La primera es Solange Musse, quien postrada en una cama a causa de un cáncer de estadio cuatro, escribió una carta magistral en la que sentenció con una frase su dolor. “Hasta mi último suspiro tengo mis derechos”, aclaró -como si fuese necesario-, cuando una decisión política impidió que su padre la visitara en el sanatorio privado de Alta Gracia, Córdoba, en el que se encontraba internada.

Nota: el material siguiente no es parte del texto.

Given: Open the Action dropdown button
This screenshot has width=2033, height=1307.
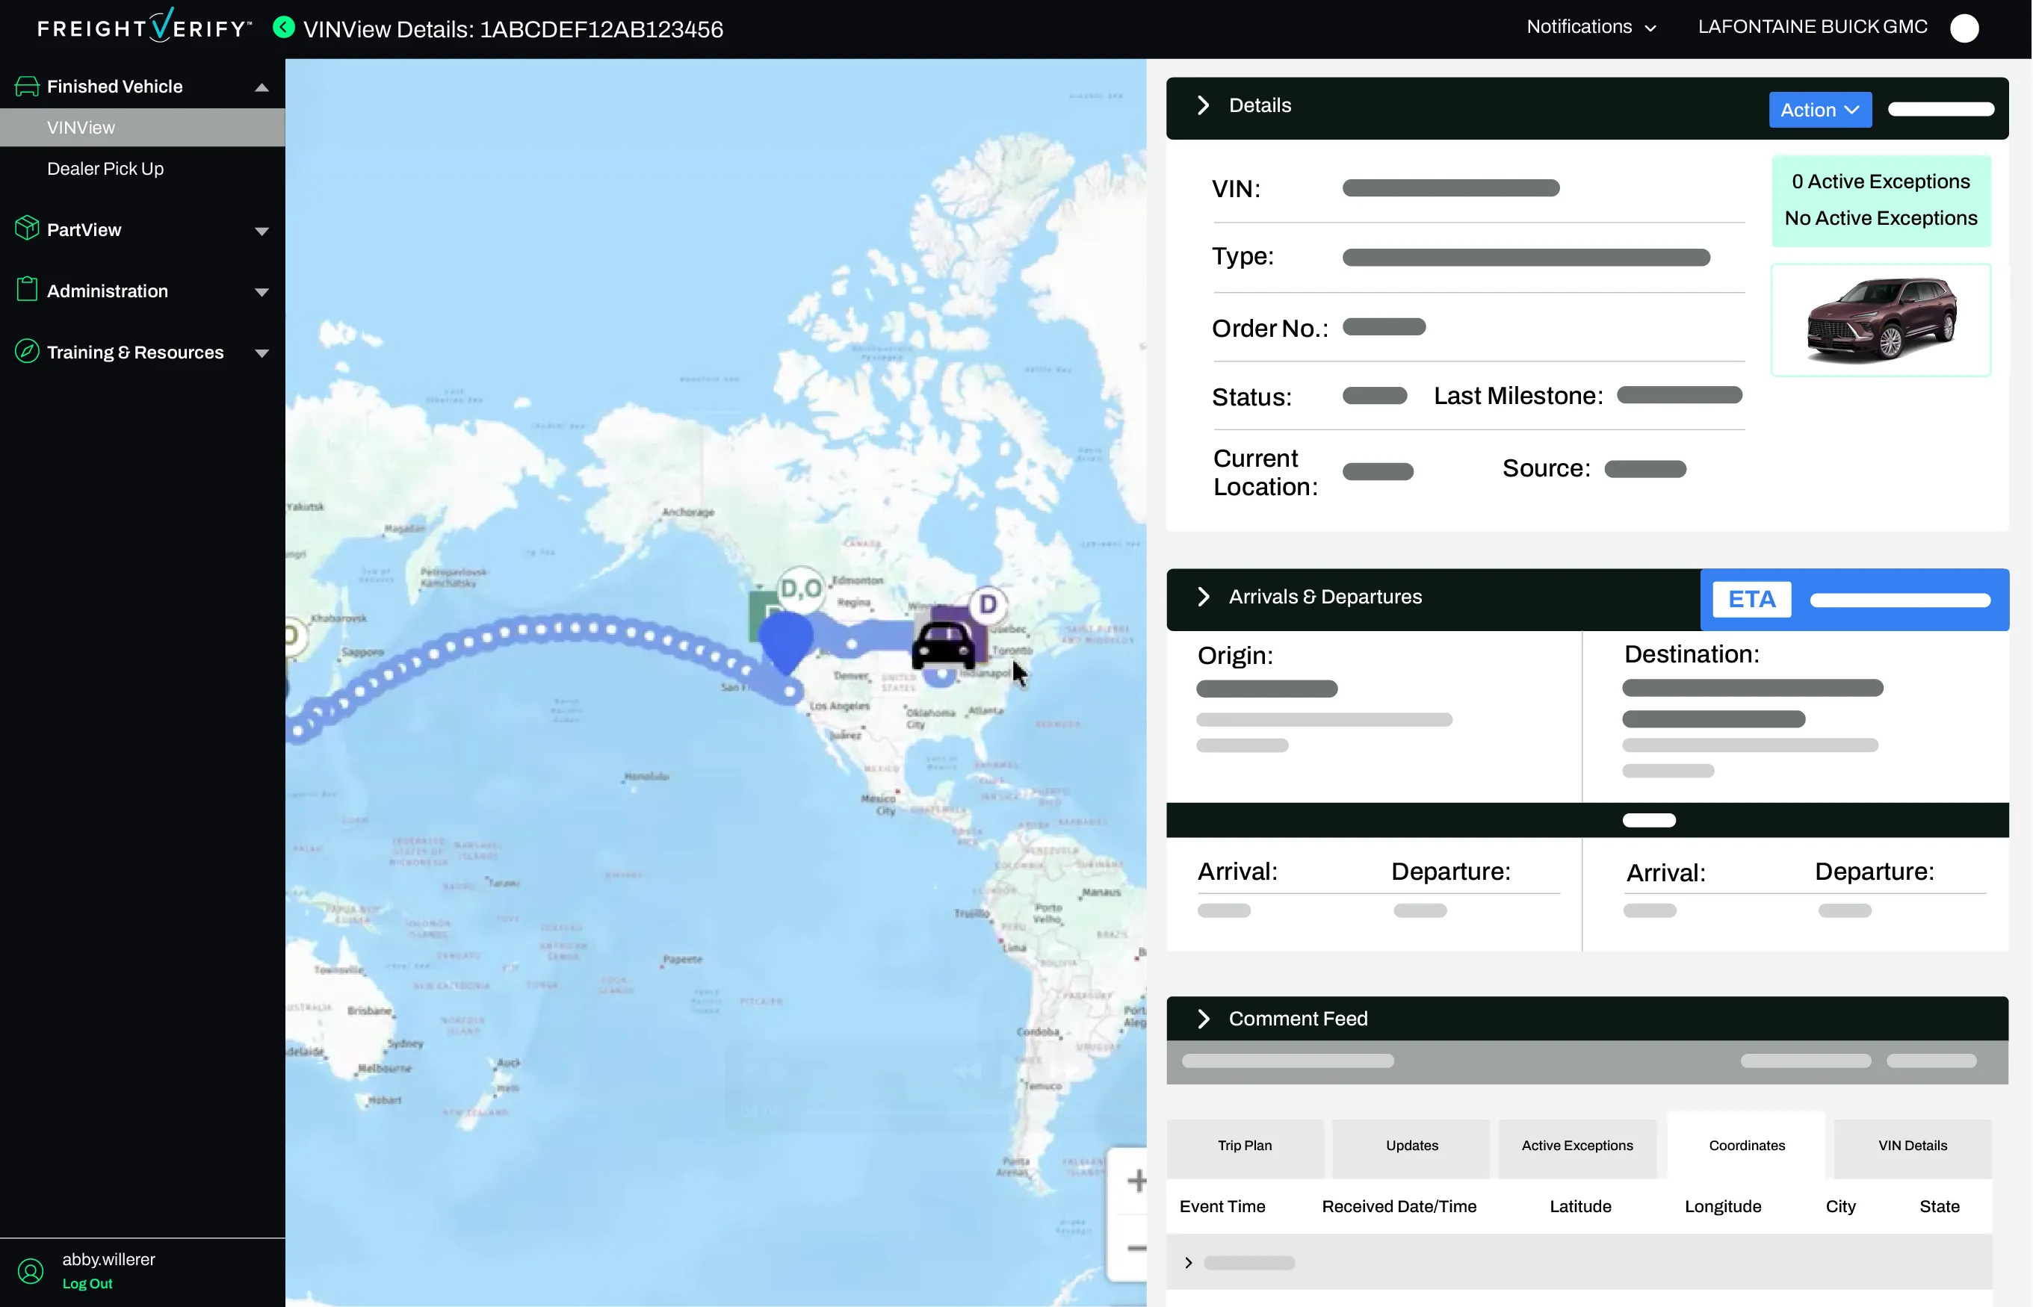Looking at the screenshot, I should click(x=1819, y=109).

Otra mujer, la productora de televisión rusa Marina Vladímirovna Ovsiánnikova, fue encarcelada por el régimen ruso después de pasearse en vivo por el estudio del Piervy Kanal, el segundo canal más visto del país, con un cartel en el que trazó con grandes letras “No a la guerra, Detengan la guerra, No crean la propaganda, Aquí les están mintiendo, Rusos contra la guerra".
El último es Arturo McFields, embajador de Nicaragua ante la Organización de Estados Americanos (OEA), quien denunció de forma pública al gobierno de Daniel Ortega. En su discurso, pidió “la palabra en nombre de más de 177 presos políticos y más de 350 personas que murieron desde 2018” y de quienes “son obligados por el régimen de Nicaragua a fingir y llenar plazas y repetir consignas, porque si no lo hacen pierden su empleo”. Luego de calificar de “dictadura” al mandato de Ortega, afirmó que “seguir guardando silencio y defender lo indefendible es imposible”.

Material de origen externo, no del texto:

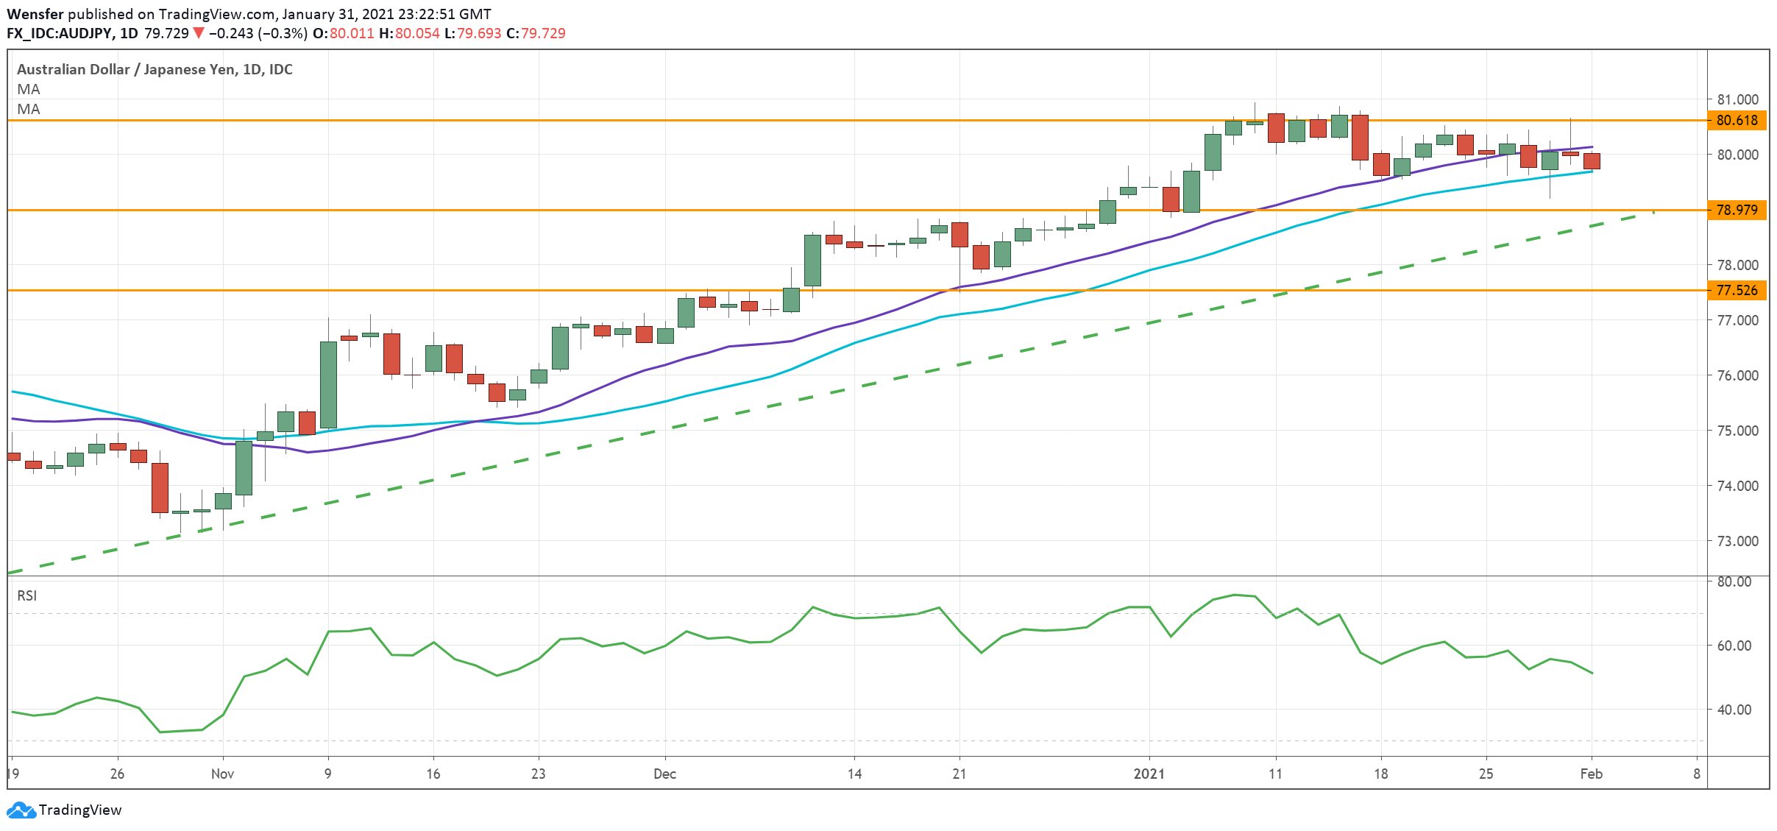
Task: Click the 60.00 label on RSI axis
Action: click(x=1734, y=646)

Es muy cierto y razonable que no todas las personas pueden mostrar valentía cuando una injusticia impone su densidad. Alzar la voz en nuestro tiempo es una acción que requiere de valor (es) y en la que, en ciertas situaciones, nos va la vida con ello. Hay otras, en cambio, en las que el pellejo queda intacto pero entra en juego cierta reputación: el temor a perder el status alcanzado paraliza.
No se puede permanecer impasible ante un acto (o un comportamiento) injusto. La aparente neutralidad o el miedo a alzar la voz se vuelven favorables al abusivo y, más temprano que tarde, retumba en el indiferente que termina por ingresar al Infierno de una u otra manera. O, como expone en “La banalidad del mal” Hannah Arendt, “la triste verdad es que la mayoría del mal es hecho por personas que nunca se deciden a ser bueno o malo”.